* Job: Reproduce the listing below line for line, leaving every character unchanged.

* Listed records:

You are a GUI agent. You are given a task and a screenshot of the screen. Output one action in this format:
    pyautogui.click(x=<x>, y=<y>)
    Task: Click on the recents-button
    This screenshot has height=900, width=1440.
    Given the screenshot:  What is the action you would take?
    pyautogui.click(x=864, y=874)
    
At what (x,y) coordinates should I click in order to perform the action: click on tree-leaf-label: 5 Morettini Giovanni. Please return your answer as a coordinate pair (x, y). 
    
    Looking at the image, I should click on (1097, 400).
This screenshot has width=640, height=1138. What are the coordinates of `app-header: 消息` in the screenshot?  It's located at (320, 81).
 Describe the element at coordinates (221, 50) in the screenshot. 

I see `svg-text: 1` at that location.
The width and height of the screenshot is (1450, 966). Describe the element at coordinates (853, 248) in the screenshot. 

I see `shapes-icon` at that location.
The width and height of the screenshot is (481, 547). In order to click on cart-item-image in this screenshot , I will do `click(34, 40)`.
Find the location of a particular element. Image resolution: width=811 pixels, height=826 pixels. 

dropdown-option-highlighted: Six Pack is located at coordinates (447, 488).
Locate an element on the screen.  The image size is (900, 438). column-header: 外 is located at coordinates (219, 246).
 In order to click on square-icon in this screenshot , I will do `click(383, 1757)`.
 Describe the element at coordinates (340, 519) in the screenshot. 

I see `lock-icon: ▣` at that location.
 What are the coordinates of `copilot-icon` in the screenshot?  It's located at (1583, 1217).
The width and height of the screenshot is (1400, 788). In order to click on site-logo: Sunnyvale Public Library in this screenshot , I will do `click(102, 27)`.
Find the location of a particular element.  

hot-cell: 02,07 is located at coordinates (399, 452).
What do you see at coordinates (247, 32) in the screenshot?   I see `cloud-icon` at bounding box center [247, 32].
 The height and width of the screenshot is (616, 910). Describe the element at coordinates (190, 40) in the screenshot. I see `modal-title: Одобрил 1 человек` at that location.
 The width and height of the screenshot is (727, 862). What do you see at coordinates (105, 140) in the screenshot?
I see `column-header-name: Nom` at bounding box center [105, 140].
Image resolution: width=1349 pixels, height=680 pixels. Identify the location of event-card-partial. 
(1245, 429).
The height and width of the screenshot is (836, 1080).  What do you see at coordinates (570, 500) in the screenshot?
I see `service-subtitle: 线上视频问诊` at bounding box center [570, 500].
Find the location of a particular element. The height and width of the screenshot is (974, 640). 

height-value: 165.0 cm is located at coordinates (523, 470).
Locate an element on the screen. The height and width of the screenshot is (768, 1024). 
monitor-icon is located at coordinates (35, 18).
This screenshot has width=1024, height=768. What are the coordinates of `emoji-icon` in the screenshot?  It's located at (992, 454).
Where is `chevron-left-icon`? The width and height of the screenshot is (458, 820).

* Exercise solution:
You are a GUI agent. You are given a task and a screenshot of the screen. Output one action in this format:
    pyautogui.click(x=<x>, y=<y>)
    Task: Click on the recents-button
    This screenshot has height=900, width=1440.
    Given the screenshot:  What is the action you would take?
    pyautogui.click(x=864, y=874)
    
At what (x,y) coordinates should I click in order to perform the action: click on tree-leaf-label: 5 Morettini Giovanni. Please return your answer as a coordinate pair (x, y). 
    
    Looking at the image, I should click on (1097, 400).
This screenshot has width=640, height=1138. What are the coordinates of `app-header: 消息` in the screenshot?  It's located at (320, 81).
 Describe the element at coordinates (221, 50) in the screenshot. 

I see `svg-text: 1` at that location.
The width and height of the screenshot is (1450, 966). Describe the element at coordinates (853, 248) in the screenshot. 

I see `shapes-icon` at that location.
The width and height of the screenshot is (481, 547). In order to click on cart-item-image in this screenshot , I will do `click(34, 40)`.
Find the location of a particular element. Image resolution: width=811 pixels, height=826 pixels. 

dropdown-option-highlighted: Six Pack is located at coordinates (447, 488).
Locate an element on the screen.  The image size is (900, 438). column-header: 外 is located at coordinates (219, 246).
 In order to click on square-icon in this screenshot , I will do `click(383, 1757)`.
 Describe the element at coordinates (340, 519) in the screenshot. 

I see `lock-icon: ▣` at that location.
 What are the coordinates of `copilot-icon` in the screenshot?  It's located at (1583, 1217).
The width and height of the screenshot is (1400, 788). In order to click on site-logo: Sunnyvale Public Library in this screenshot , I will do `click(102, 27)`.
Find the location of a particular element.  

hot-cell: 02,07 is located at coordinates (399, 452).
What do you see at coordinates (247, 32) in the screenshot?   I see `cloud-icon` at bounding box center [247, 32].
 The height and width of the screenshot is (616, 910). Describe the element at coordinates (190, 40) in the screenshot. I see `modal-title: Одобрил 1 человек` at that location.
 The width and height of the screenshot is (727, 862). What do you see at coordinates (105, 140) in the screenshot?
I see `column-header-name: Nom` at bounding box center [105, 140].
Image resolution: width=1349 pixels, height=680 pixels. Identify the location of event-card-partial. 
(1245, 429).
The height and width of the screenshot is (836, 1080).  What do you see at coordinates (570, 500) in the screenshot?
I see `service-subtitle: 线上视频问诊` at bounding box center [570, 500].
Find the location of a particular element. The height and width of the screenshot is (974, 640). 

height-value: 165.0 cm is located at coordinates (523, 470).
Locate an element on the screen. The height and width of the screenshot is (768, 1024). 
monitor-icon is located at coordinates (35, 18).
This screenshot has width=1024, height=768. What are the coordinates of `emoji-icon` in the screenshot?  It's located at (992, 454).
Where is `chevron-left-icon`? The width and height of the screenshot is (458, 820).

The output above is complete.